Replace regex-based LIKE matching with a linear-time direct matcher#4235
Replace regex-based LIKE matching with a linear-time direct matcher#4235arnaud-lacurie wants to merge 4 commits into
Conversation
PatternForLikeValue previously translated SQL LIKE patterns into Java regex strings (% → .*, _ → .) and LikeOperatorValue compiled them via Pattern.compile() per evaluated row. Java's NFA engine backtracks super-polynomially on patterns like %a%a%a%, making this a CPU-exhaustion vector for any caller that can submit a LIKE query. Replace the regex pipeline with a two-pointer iterative LIKE matcher that runs in O(n·m) time with no backtracking. PatternForLikeValue now emits a normalized LIKE pattern (% and _ as wildcards, \ as escape) instead of a regex string. Pattern.compile is gone entirely.
When text contained '%' at a position where the pattern also had '%', the literal equality branch fired before the wildcard branch, causing '%' in the pattern to be consumed as a literal match. Move the '%' wildcard check before the literal equality check and add regression test cases.
| } | ||
|
|
||
| /** | ||
| * Linear-time SQL LIKE matcher. The {@code pattern} is a normalized LIKE pattern produced by |
There was a problem hiding this comment.
“Linear-time” is imprecise, as there are two inputs. Rather, it’s polynomial-time, O(n × m), where n is the length of text and m is the length of pattern.
| final char pc = pattern.charAt(p); | ||
| if (pc == '\\') { | ||
| final char literal = (p + 1 < pLen) ? pattern.charAt(p + 1) : 0; | ||
| if (literal != 0 && literal == text.charAt(t)) { |
There was a problem hiding this comment.
| if (literal != 0 && literal == text.charAt(t)) { | |
| if (p + 1 < pLen && pattern.charAt(p + 1) == text.charAt(t)) { |
This is more precise and more closely mirrors the while condition below. It also avoids potential issues when the 0 character validly appears in pattern (although I suppose that can’t practically happen in SQL patterns).

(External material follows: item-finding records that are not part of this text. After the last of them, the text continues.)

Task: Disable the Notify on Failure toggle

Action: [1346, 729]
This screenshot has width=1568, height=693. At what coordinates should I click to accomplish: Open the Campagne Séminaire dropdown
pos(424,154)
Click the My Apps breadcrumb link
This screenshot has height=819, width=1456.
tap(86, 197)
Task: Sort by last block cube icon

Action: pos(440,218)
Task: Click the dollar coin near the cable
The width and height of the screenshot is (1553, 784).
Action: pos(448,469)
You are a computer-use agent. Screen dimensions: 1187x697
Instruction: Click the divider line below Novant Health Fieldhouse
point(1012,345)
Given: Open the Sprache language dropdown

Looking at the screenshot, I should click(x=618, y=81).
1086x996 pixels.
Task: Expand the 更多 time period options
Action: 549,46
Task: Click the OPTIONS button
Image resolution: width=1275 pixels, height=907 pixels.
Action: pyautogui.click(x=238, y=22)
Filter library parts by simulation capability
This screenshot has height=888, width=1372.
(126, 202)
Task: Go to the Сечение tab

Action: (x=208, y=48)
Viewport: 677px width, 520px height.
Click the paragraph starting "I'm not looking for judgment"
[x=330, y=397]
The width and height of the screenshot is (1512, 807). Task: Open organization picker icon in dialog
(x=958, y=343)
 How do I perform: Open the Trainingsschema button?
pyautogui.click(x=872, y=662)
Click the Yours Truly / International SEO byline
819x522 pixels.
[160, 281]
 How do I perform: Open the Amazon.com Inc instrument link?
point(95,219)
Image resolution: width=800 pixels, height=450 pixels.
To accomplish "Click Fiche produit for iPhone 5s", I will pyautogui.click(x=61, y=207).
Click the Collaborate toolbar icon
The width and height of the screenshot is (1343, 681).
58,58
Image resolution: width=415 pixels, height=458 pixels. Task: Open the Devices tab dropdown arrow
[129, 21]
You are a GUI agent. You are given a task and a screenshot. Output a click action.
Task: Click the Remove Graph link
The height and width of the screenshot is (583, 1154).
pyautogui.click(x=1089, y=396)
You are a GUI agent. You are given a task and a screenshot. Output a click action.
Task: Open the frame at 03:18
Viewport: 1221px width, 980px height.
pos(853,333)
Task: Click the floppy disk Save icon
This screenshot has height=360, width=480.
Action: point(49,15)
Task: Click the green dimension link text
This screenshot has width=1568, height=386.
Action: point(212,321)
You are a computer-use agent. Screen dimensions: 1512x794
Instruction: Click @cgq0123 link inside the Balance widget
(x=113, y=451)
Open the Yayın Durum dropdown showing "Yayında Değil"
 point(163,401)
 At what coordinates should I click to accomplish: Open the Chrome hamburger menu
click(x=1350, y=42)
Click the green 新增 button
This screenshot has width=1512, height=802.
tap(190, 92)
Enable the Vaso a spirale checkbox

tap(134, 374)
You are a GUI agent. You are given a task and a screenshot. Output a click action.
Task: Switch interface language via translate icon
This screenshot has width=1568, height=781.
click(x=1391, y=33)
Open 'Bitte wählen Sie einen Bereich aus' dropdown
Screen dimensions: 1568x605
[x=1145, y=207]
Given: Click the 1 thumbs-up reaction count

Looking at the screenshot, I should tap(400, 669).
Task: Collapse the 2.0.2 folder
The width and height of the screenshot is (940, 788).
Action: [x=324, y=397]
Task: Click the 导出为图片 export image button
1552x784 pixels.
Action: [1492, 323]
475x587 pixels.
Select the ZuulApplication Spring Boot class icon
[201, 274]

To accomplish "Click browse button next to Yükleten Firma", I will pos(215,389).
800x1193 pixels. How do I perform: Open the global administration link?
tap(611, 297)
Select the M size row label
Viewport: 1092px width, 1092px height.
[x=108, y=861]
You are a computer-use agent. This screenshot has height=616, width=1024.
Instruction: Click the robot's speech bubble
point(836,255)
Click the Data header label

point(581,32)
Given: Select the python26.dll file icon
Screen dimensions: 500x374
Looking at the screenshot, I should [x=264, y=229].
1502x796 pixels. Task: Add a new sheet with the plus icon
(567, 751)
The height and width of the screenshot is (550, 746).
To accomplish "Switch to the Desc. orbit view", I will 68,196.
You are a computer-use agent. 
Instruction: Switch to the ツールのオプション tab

| * exactly one character, and {@code \} escapes the next character as a literal (so {@code \%}, | ||
| * {@code \_}, and {@code \\} are literals). All other characters match themselves. | ||
| */ | ||
| private static boolean matchLike(final String text, final String pattern) { |
There was a problem hiding this comment.
- Add
@Nonnull. - Maybe validate that there’s no trailing single
\, which would be an invalid escape sequence. Plus also unit-test that this case is handled gracefully. (Or arguably, removing trailing\belongs into the pattern normalization code.)
| .put(escapeChar + "%", "%") | ||
| .put(escapeChar + "_", "\\_") | ||
| .put(escapeChar + "%", "\\%") | ||
| .putAll(REPLACE_MAP) |
There was a problem hiding this comment.
Also put(escapeChar + escapeChar, "\\\\").
(Plus add a unit case for this case if there isn’t.)
Note that the order in which these replacements get applied also matters, e.g. when you have a pattern like \\% that can be interpreted in two ways. There could be (pre-existing) bugs lurking here!
There was a problem hiding this comment.
I think it might be a little more complicated than that. I was trying to figure this out, but then I gave up, but it looks like when escapeChild is null, then it doesn't have any escape character. So that would imply that:
SELECT * FROM T WHERE T.str LIKE '\%'Should match all strings prefixed by \ (unless the plan generator is inserting a default escape child value with \ somewhere). And the REPLACE_MAP in this case will turn the pattern into \\%, so that's fine. Whereas:
SELECT * FROM T WHERE T.str LIKE '\%' ESCAPE '\'Should match just the percent sign. I think this is the behavior followed by Oracle (https://docs.oracle.com/cd/B13789_01/server.101/b10759/conditions016.htm) but not Postgres (https://www.postgresql.org/docs/7.3/functions-matching.html -- default is \ but the empty string removes escaping).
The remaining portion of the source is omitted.